To protect and improve the biotic integrity of these relict ecosystems, knowledge about the influence of historic and contemporary connectivity with adjacent rivers on fish species richness, diversity, and assemblage composition is essential [15
]. Nevertheless, long-term data about connectivity are seldom available as these lakes are often located in remote areas and lack continued monitoring. An interesting background to a trend assessment can be drawn up from previous studies preformed within the Biebrza River. A comparison of our results with the findings of the most recent study that investigated fish communities in the Biebrza River in 1997 and 1998 [51
] indicates that the composition of various fish guilds in the quantitative structure of fish communities was not affected by anthropogenic changes. An analysis of historical [14
] and present data revealed that the fish assemblage in the Middle Biebrza floodplain is still characterized by high species diversity (23 species at present, 26 species in 1983) and even higher fish abundance (4% increase in connected backwaters and 23% increase in disconnected backwaters) and fish biomass (10% increase in connected backwaters and 54% increase in disconnected backwaters) than in the past.

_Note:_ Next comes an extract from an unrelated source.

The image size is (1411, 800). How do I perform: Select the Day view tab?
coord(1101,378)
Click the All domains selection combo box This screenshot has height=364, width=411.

The results point to the effectiveness of the nature conservation program covering the floodplain area, which has been included in the Biebrza National Park (established in 1993), the largest nature reserve in Poland. Results of that comparison support our hypothesis that fish populations are important bioindicators of ecological integrity in the river network under natural flood-pulsing conditions. We suggest that maintenance or restoration of connection should be an integral part of the fluvial ecosystem management plans.